Derartige Widersprüche ziehen sich wie ein roter Faden durch die Verhandlungen. Selbst die Angeklagten belasteten sich gegenseitig, allerdings vor Prozessbeginn. So erklärte Stefan T., Nicole G. sei für die Körperpflege des Kindes zuständig gewesen. Sie wiederum sagte aus, er habe sie mit Haushalt und Kindern alleingelassen. Vor Gericht haben beide bislang geschwiegen. Bekannt sind lediglich Aussagen aus Polizeivernehmungen.

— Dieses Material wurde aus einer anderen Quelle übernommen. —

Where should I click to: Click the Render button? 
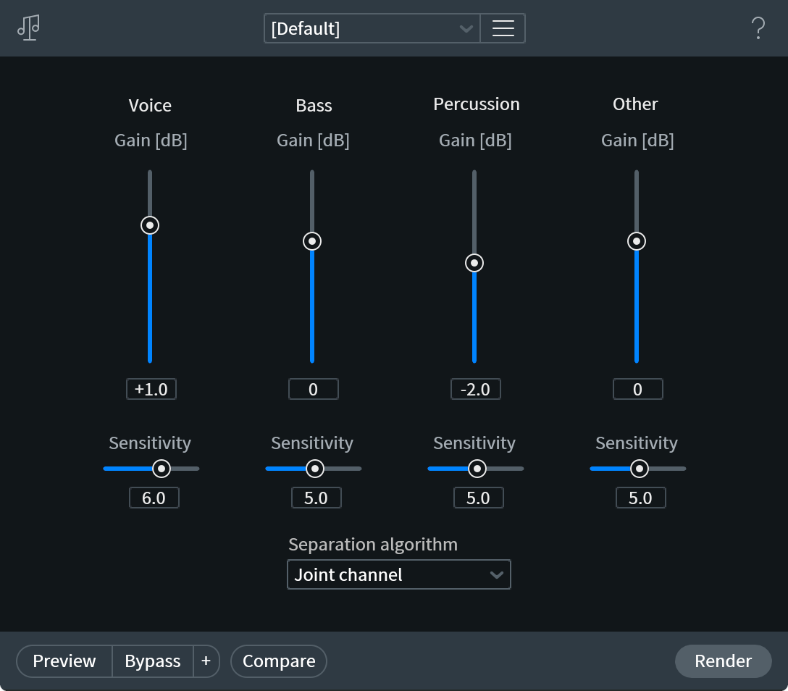click(x=723, y=661)
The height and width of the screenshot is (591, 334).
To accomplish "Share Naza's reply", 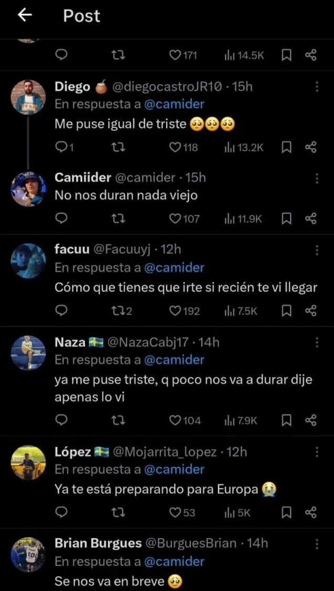I will [311, 420].
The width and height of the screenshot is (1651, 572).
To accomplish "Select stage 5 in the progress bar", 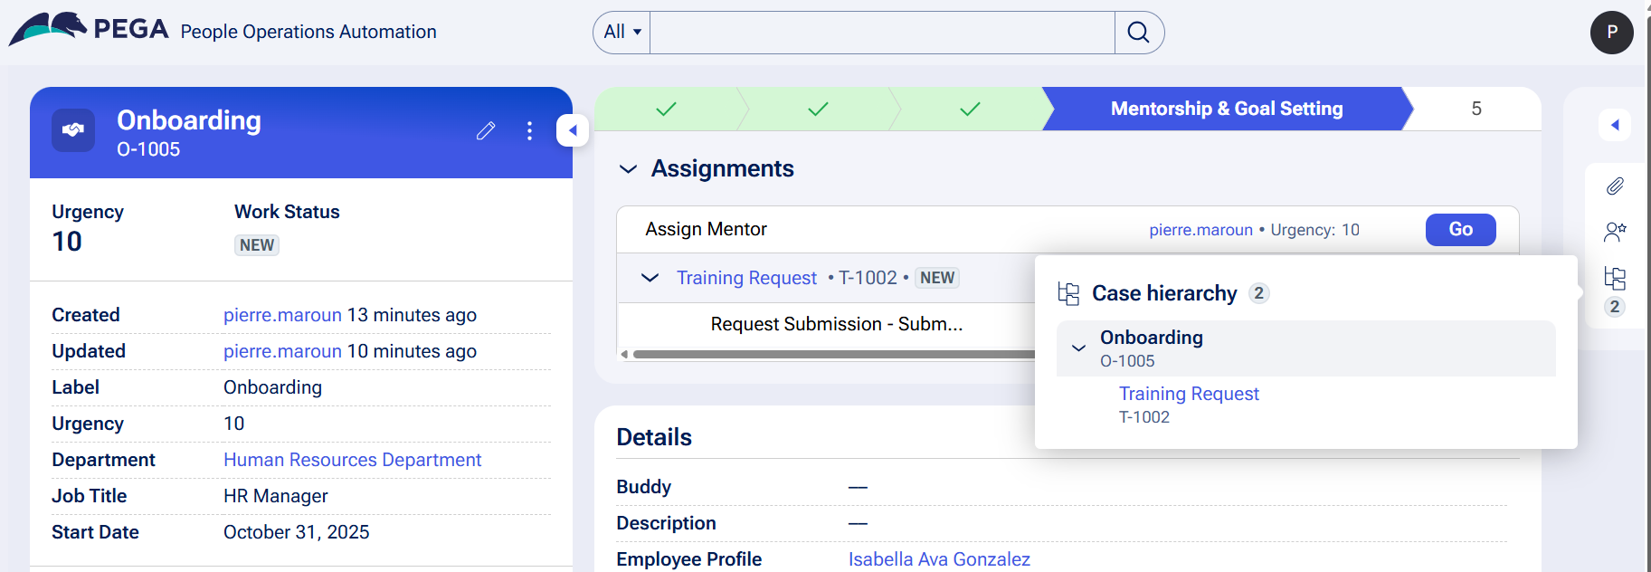I will point(1475,109).
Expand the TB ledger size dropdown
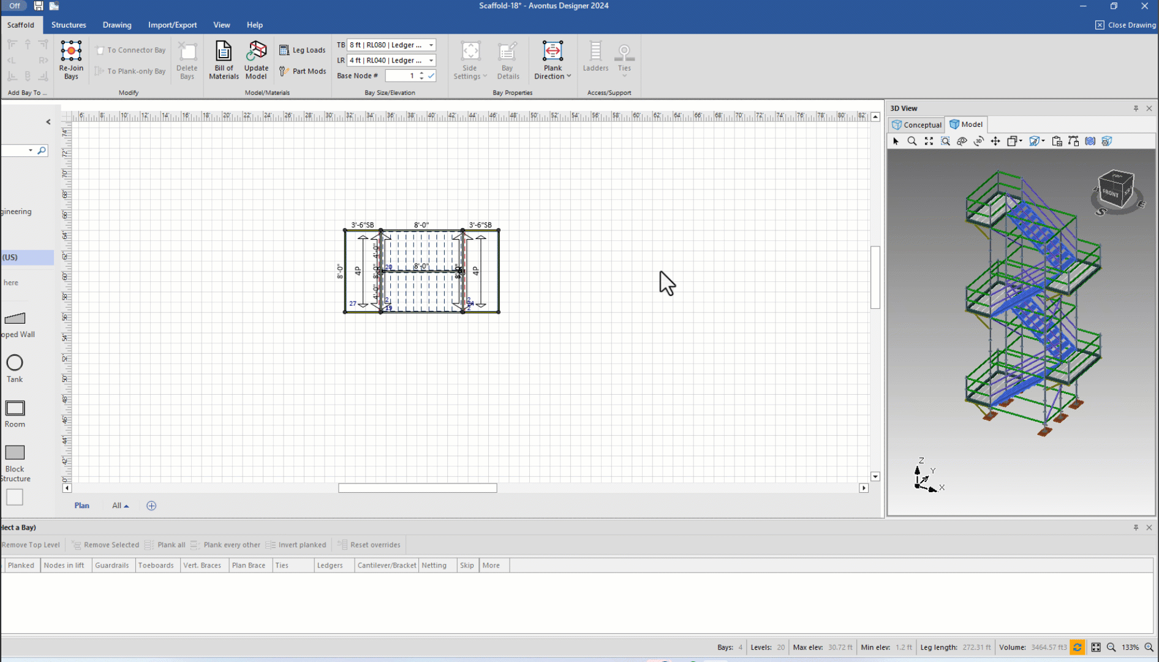The height and width of the screenshot is (662, 1159). tap(431, 45)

Das Bild, das Angehörige und Nachbarn von dem Paar zeichnen, zeigt vor allem eines: den kompletten Rückzug in die eigene Wohnung, in die kein Besuch vordrang und die sie meist erst abends verließen - in Begleitung ihrer beiden Hunde und des jüngeren Säuglings, der laut ärztlichem Befund in bester Verfassung war. Allein zurück blieb Lea-Sophie, die, so schildern es die Eltern, seit der Geburt des Bruders "bockte", Schränke ausräumte und Essen verweigerte.

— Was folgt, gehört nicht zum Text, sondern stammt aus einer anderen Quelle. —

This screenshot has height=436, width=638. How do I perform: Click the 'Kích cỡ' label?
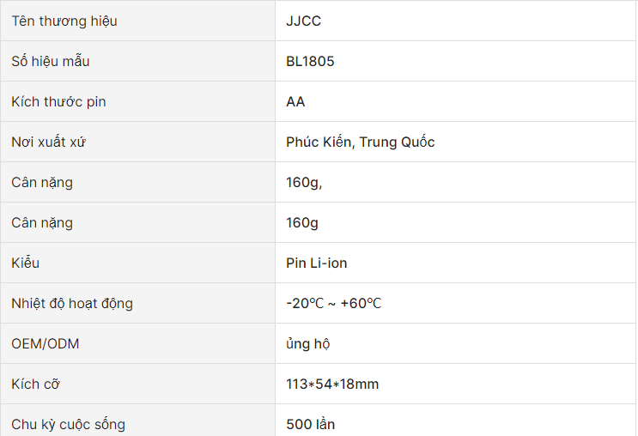(x=35, y=384)
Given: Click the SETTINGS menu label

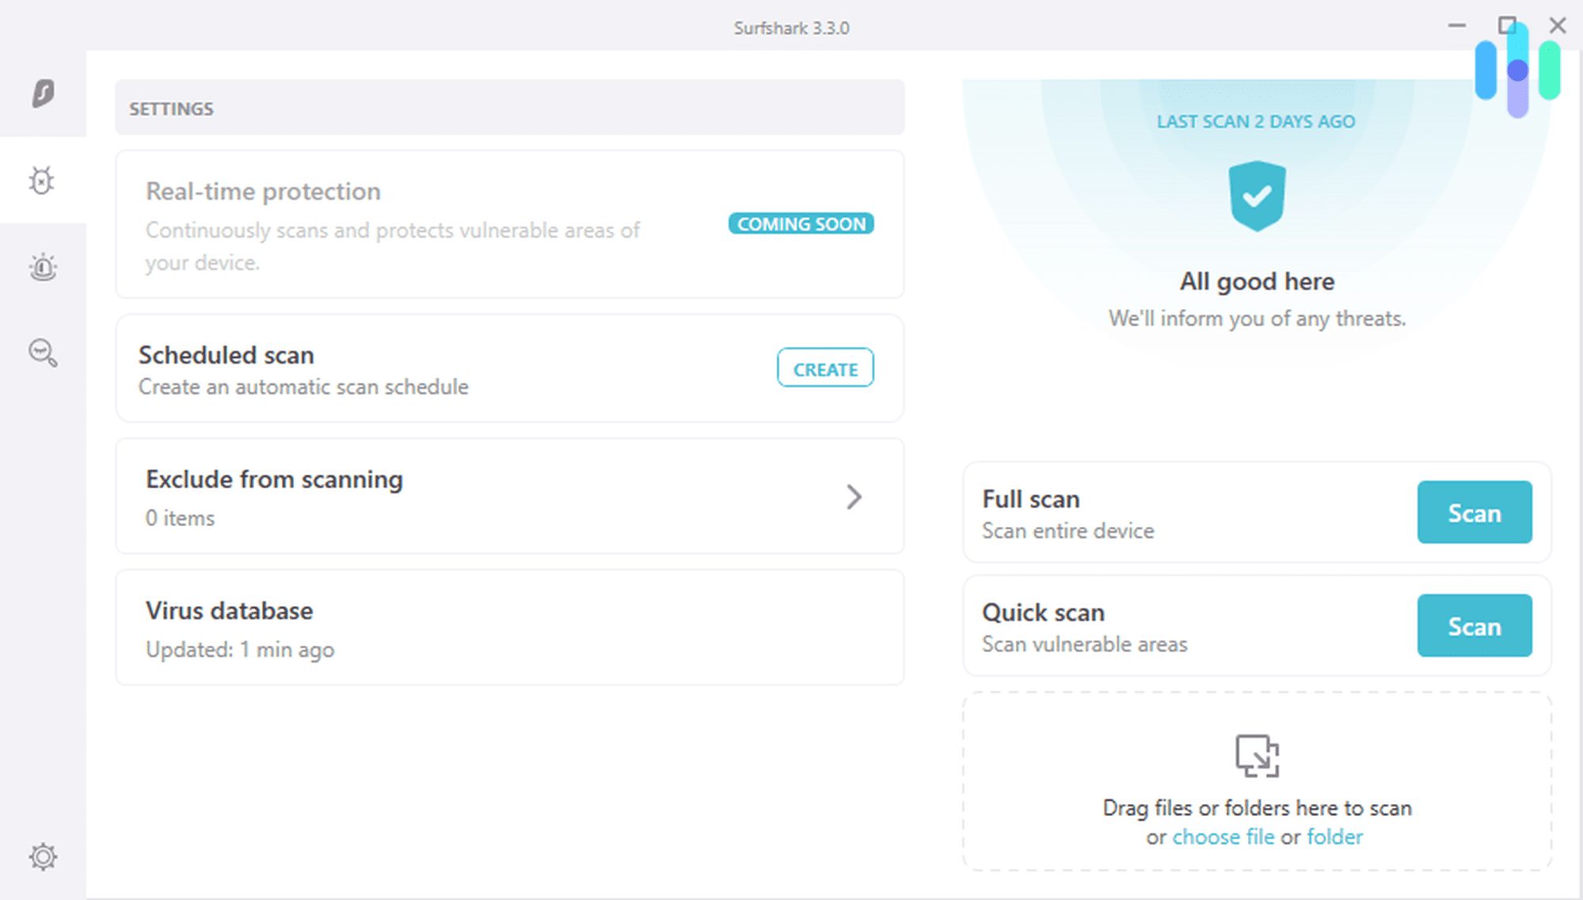Looking at the screenshot, I should tap(171, 109).
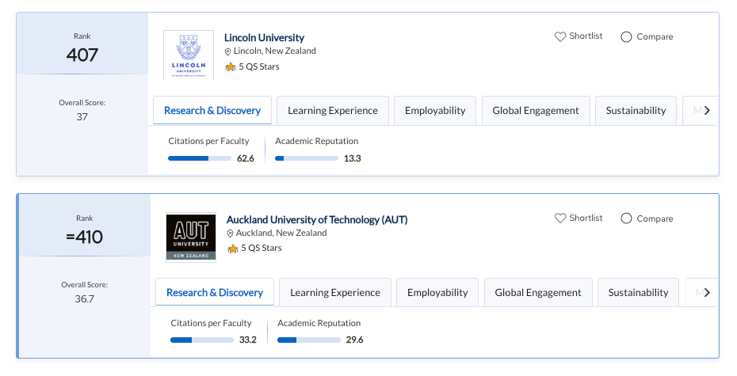The image size is (737, 376).
Task: Open the AUT University black logo
Action: tap(191, 237)
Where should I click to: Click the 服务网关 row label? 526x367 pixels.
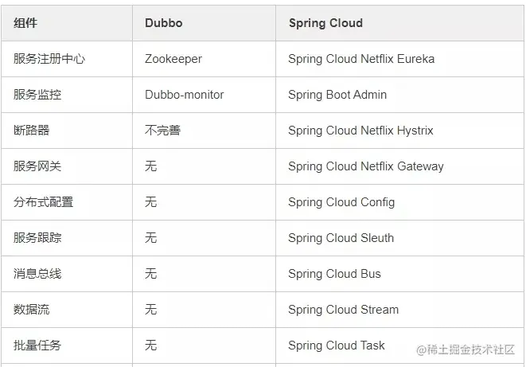point(37,166)
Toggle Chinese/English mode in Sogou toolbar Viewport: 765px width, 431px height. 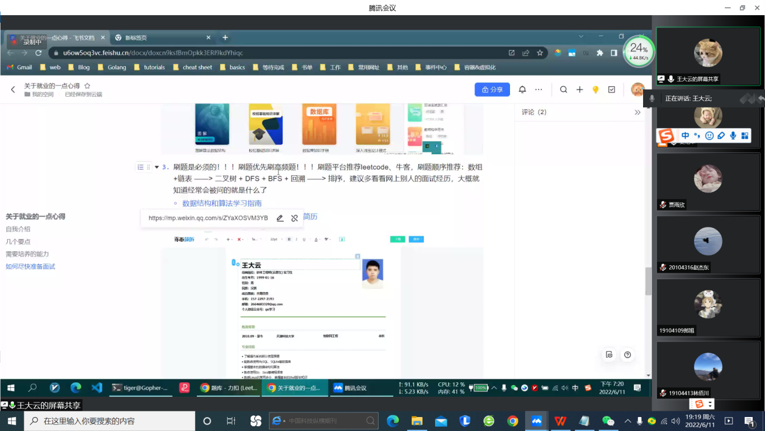tap(685, 135)
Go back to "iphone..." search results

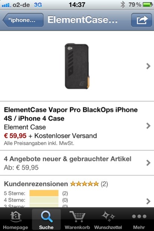[x=23, y=20]
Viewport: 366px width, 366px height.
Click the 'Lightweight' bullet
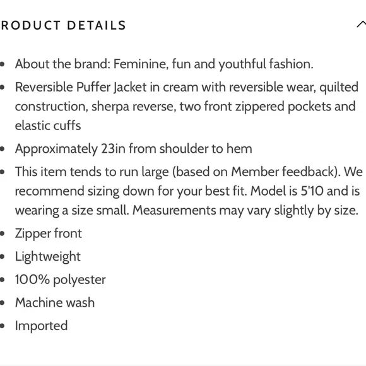47,256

Immer wieder werfen Zeugen die Frage auf, wie sich die Eltern rührend um die Haustiere kümmern konnten, während sie das Kind im Nebenzimmer sterben ließen. Stefan T. habe nach seiner Vernehmung sogar noch angeordnet, wie die Molche gefüttert werden sollten, berichtete ein Polizeibeamter. Nicole G. wurde gefragt, warum sie einen Arzttermin für den Hund, nicht aber für Lea-Sophie vereinbart habe. Die Antworten vor der Polizei klangen stets ähnlich: Man habe die Situation allein wieder in den Griff bekommen wollen und wohl die Augen verschlossen vor dem, was geschah.

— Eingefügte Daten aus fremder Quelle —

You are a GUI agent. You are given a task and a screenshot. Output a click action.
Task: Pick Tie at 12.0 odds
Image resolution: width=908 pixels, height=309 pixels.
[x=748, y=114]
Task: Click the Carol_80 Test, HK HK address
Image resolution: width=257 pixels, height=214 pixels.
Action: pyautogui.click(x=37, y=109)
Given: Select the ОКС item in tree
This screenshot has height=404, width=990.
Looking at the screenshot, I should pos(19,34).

Unklar ist auch, wie viel an die Außenwelt drang. Die Nachbarinnen im Haus wollen das Paar durch den Türspion beobachtet und aufgrund von Hundehaaren im Treppenhaus dessen Kündigung verlangt haben. Auch die anonyme Anzeige ans Jugendamt, die sich allerdings auf die Situation des Bruders bezog, soll aus dem Haus gekommen sein.

Geholfen hat sie Lea-Sophie nicht. Die Mitarbeiter des Jugendamts klingelten zwar knapp zwei Wochen vor ihrem Tod an der Tür, trafen aber niemanden an. Als die Eltern mit dem Sohn im Amt erschienen, behaupteten sie, Lea-Sophie ginge es gut. Sie hätten versprochen, in der nächsten Woche auch ihre Tochter vorzustellen, berichtete ein Jugendamtsmitarbeiter. Nicole G. dagegen will ihre Telefonnummer hinterlassen und den Mitarbeitern angeboten haben, Lea-Sophie bei ihnen zu Hause zu begutachten.

Dazu ist es jedoch nicht mehr gekommen. Auch deswegen muss sich das Jugendamt Fragen gefallen lassen. Mittlerweile sind 46 Strafanzeigen gegen die Behörde eingegangen. Die Mitarbeiter verweigern bislang allerdings die Aussage.